In this image, my thin and almost fragile body serves as a billboard for the phrase “Strength is not in reaching an end, but in starting again”. A reference to climbing a mountain and maybe celebrating the victory too soon. I still needed to get back to base alive. I was stuck in this cycle.
Another popular saying in Brazil is “neither eight nor eighty” – I wanted it all – 88
I drew an infinity on each hand between my thumb and index fingers. The movements that follow are my attempt to make these extremes, infinities, collide at least at one point of contact—me there, as the agent and in the centre of the action.
A hat for every head
Hebert Gouvea presents his works from the series “Infinitos Convergentes” at the exhibition “Cada cabeça uma sentença”, Casa de Cultura. Video, adhesive vinyl, photos and a large backlight occupy one of the rooms dedicated to him within the space that also presents the projects of artists Fernando Dias and Paló (Ribeirão Preto) and Marcelo Berg (São Paulo).
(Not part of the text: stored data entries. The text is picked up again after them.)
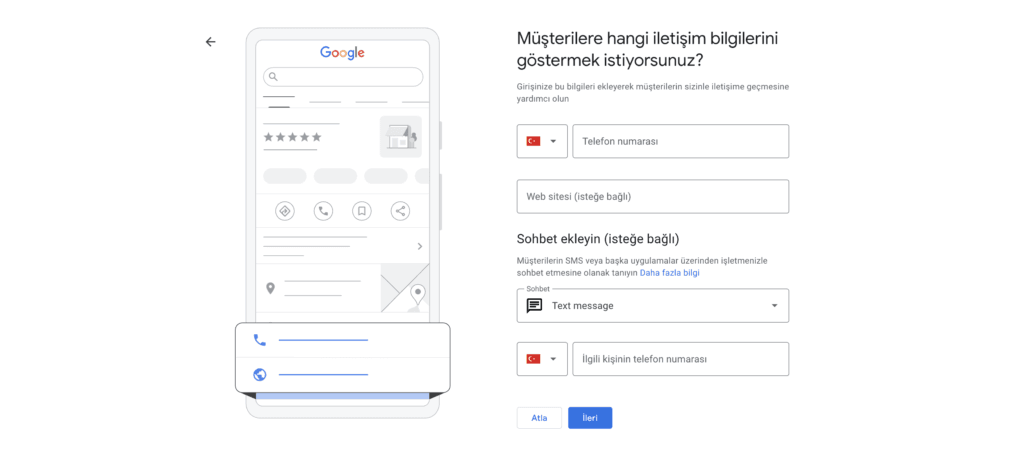1024x450 pixels.
Task: Focus the Web sitesi (isteğe bağlı) field
Action: click(652, 196)
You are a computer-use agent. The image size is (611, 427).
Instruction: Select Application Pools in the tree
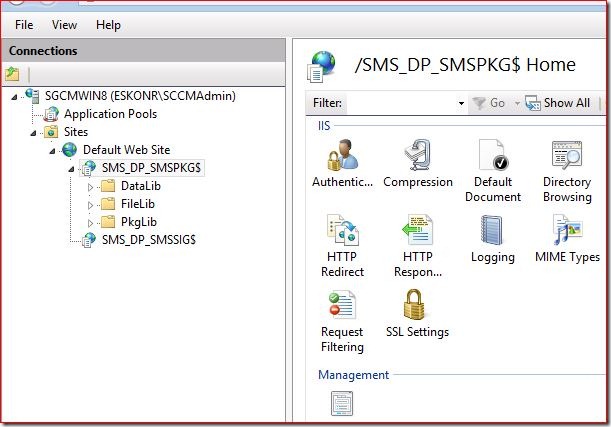point(109,114)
Exploring the symbolism of infinity and other inscriptions applied to his own body, the artist created the performance that initiated the new formats of his work. From 2005 until now(2008), he has built up the visual repertoire of the series presented in this exhibition.
The very intimate tone, whether by repetition or by the intense colours of the video and of the photographs that bring details of the body as support and element of the action, seeks to join the edges of the movements nervously located between the beginning and the end: head-foot; relationships; daily elements that constitute our history; memory given by the instantaneous and digitalized visual register.
The artist occupies the exhibition room in time and space: a looping sequence on the walls, floor, and lighting. Its combination reinforces the connection between the elements presented by Hebert in this exhibition, which demonstrates his vocation and a particular interest in the language of digital image technologies.
Sylvia Furegatti
Visual artist and curator.
Lives and works in Campinas / São Paulo / Brazil.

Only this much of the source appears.